Canlı bombaların kullandığı TNT patlayıcısının fabrikasyon olduğu belirlendi. Fabrikasyon patlayıcıların sadece devletlerin kontrolünde üretilmesi nedeniyle saldırganların farklı devlet bağlantıları da araştırılıyor. Bu noktada yapılan değerlendirmede saldırganların patlayıcıyı yasadışı yollardan Türkiye’ye soktuğu da kaydedildi.
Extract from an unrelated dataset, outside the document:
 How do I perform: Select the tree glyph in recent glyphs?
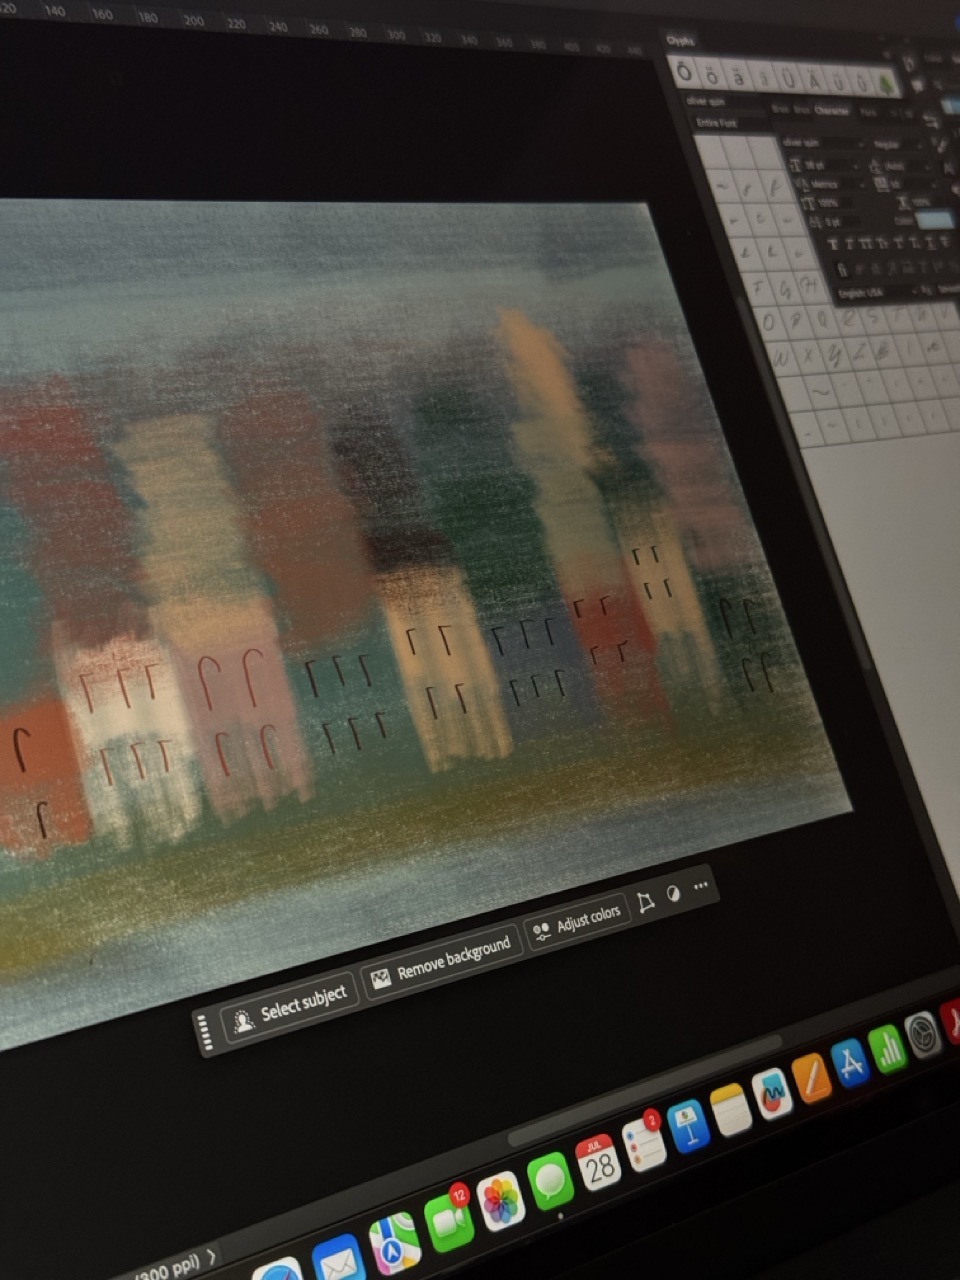click(x=885, y=83)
Ankara’daki saldırıyla ilgili başlatılan “güvenlik zafiyeti” soruşturmasıyla ilgili müfettişlerin incelemesi devam ediyor. İçişleri Bakanlığı 2 mülkiye müfettişi, EGM ise 2 polis başmüfettişi görevlendirdi. Miting günü yapılan görevlendirme yazılarına el koyarak incelemeye alan müfettişler, alandaki sorumlu emniyet müdürü, müdür yardımcıları, istihbarat ve terör ekibinin bilgisine başvuruyor. Müfettişler, saldırı öncesi paylaşılan istihbarat bilgileri ve saldırı olabileceğine yönelik gelen uyarı yazılarıyla ilgili yapılan işlemleri de inceliyor. Emniyet kaynakları, “Canlı bomba eylemlerinde kritik ve önemli olan husus, eylemi yapacak kişiyle ilgili önceden istihbarat sağlamak ve eylem yapacağı noktaya yaklaşmadan yakalamaktır. Canlı bomba o alana kadar geldiyse artık 10 bin polis dikseniz de bir anlam ifade etmez. Yasadışı yollardan Türkiye’ye geldilerse MİT, Türkiye içerisine girdikten sonra da takip yapılmadıysa istihbarat birimleri sorgulanmalı” yorumunu yaptı.